-- SUPPLIED ENTRIES --
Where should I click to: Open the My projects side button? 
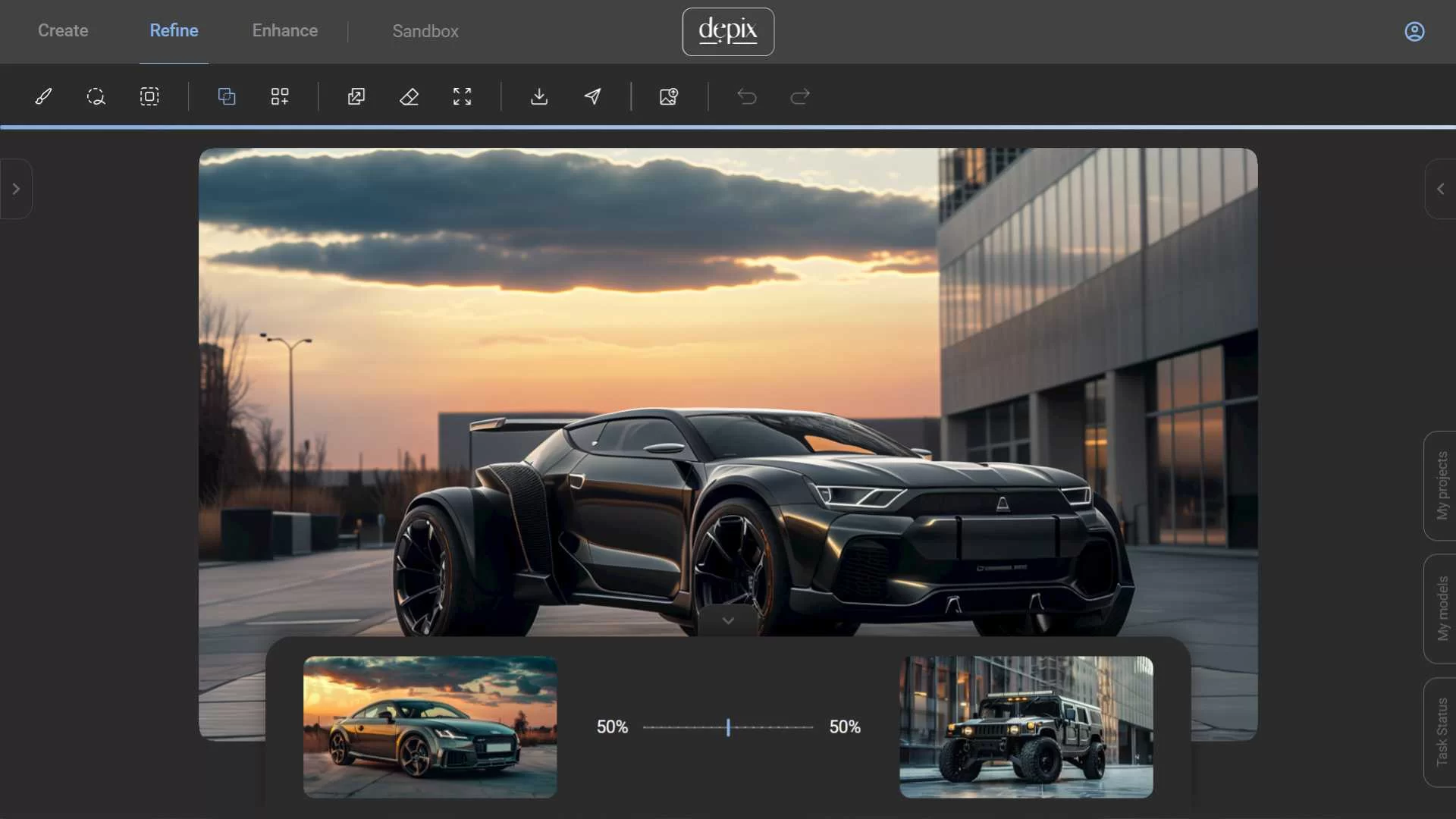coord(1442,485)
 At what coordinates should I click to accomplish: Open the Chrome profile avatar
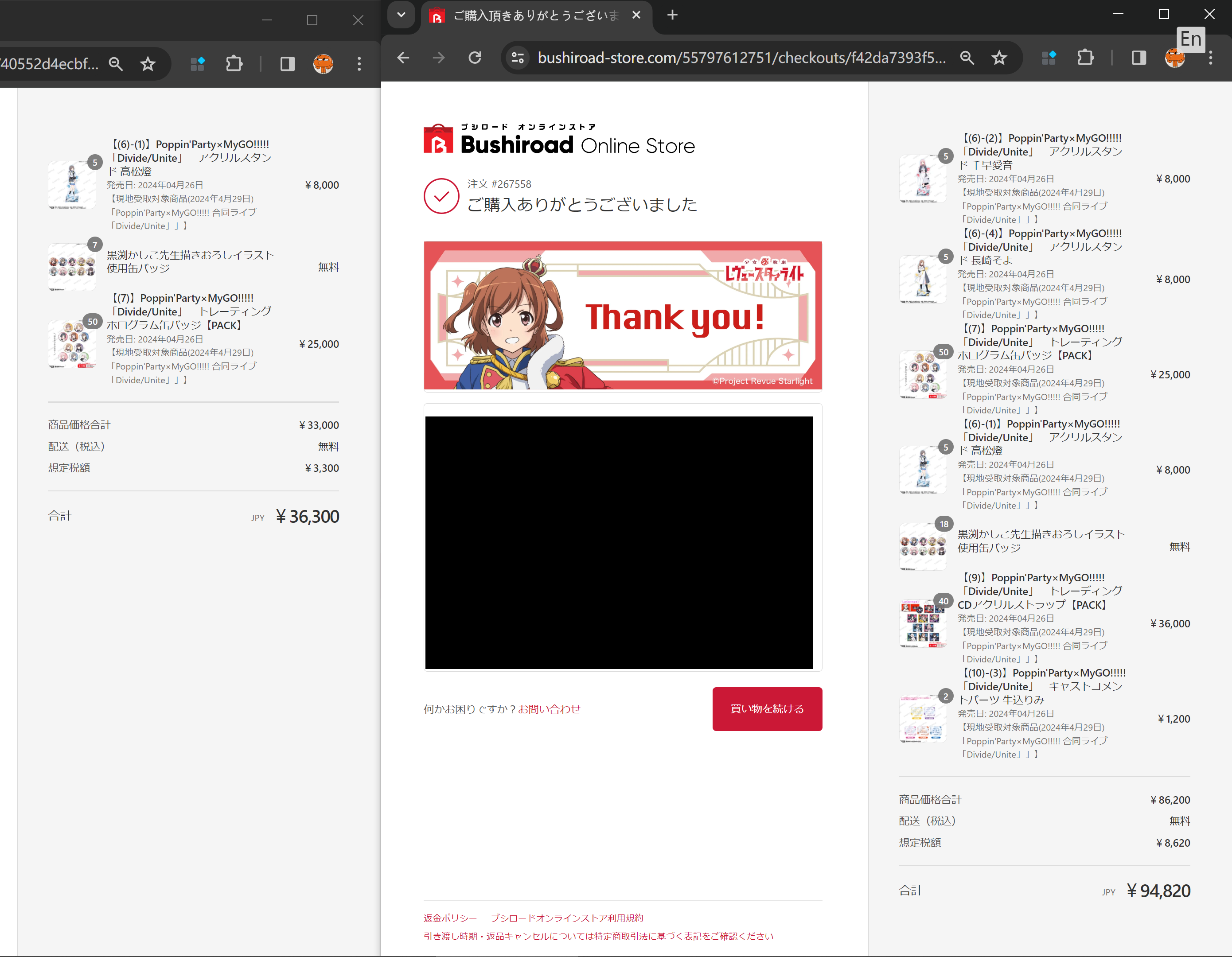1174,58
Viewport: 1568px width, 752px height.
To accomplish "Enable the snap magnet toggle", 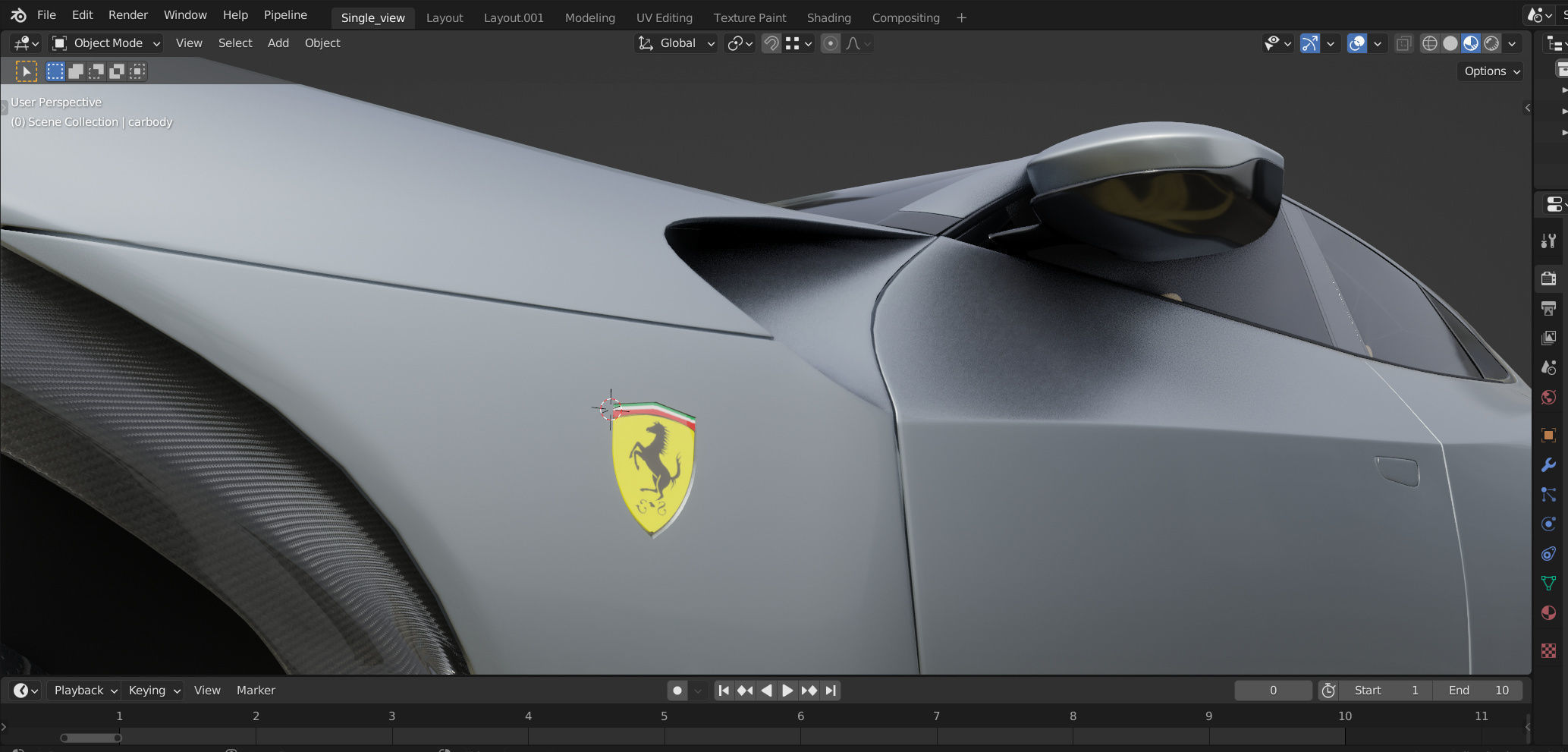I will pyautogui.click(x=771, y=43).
==
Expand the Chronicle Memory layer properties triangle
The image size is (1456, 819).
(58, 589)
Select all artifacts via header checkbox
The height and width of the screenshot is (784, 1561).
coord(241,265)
* * *
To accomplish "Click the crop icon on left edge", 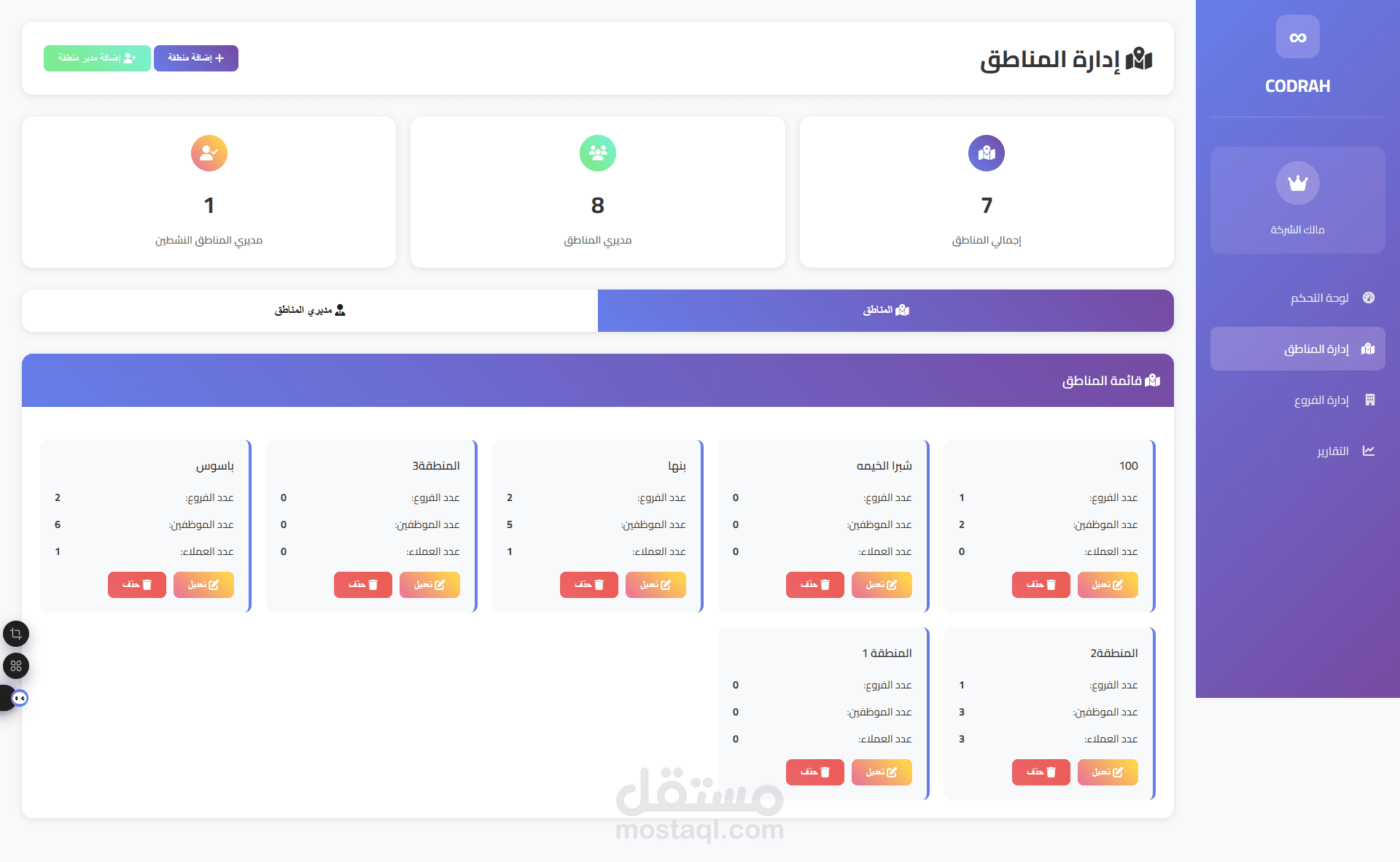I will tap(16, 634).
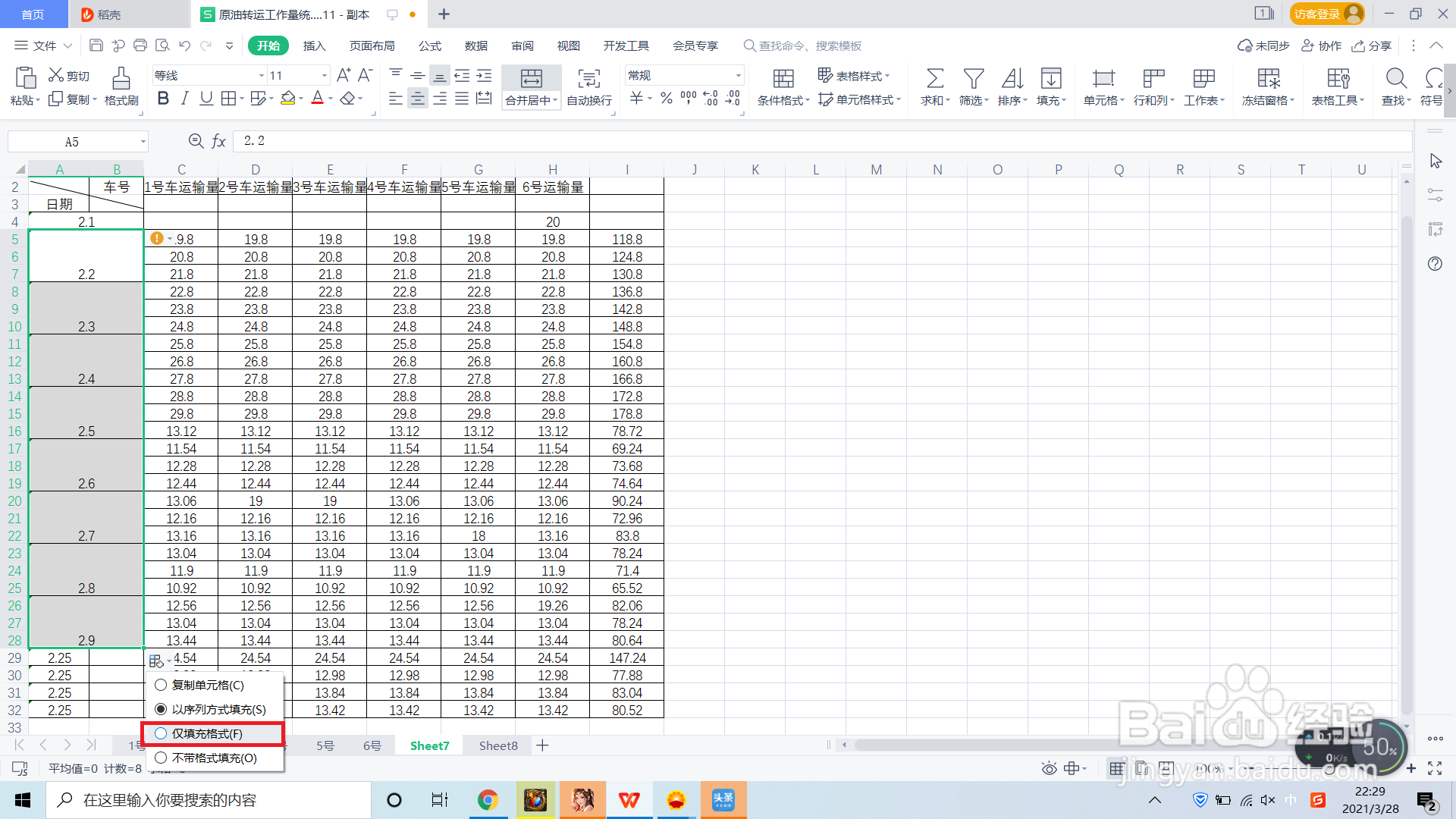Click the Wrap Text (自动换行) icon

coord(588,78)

-- ASSIGNMENT --
Only the lines above from the one containing "Where should I" through the one containing "Viewport: 1568px width, 752px height." should be returned, verbatim and inclusive, with pictures excluded.

-- RESPONSE FOR THIS EXERCISE --
Where should I click to: Open the My projects side button? 
coord(1442,485)
 At what coordinates should I click to accomplish: Open the Chrome profile avatar
1174,58
Viewport: 1568px width, 752px height.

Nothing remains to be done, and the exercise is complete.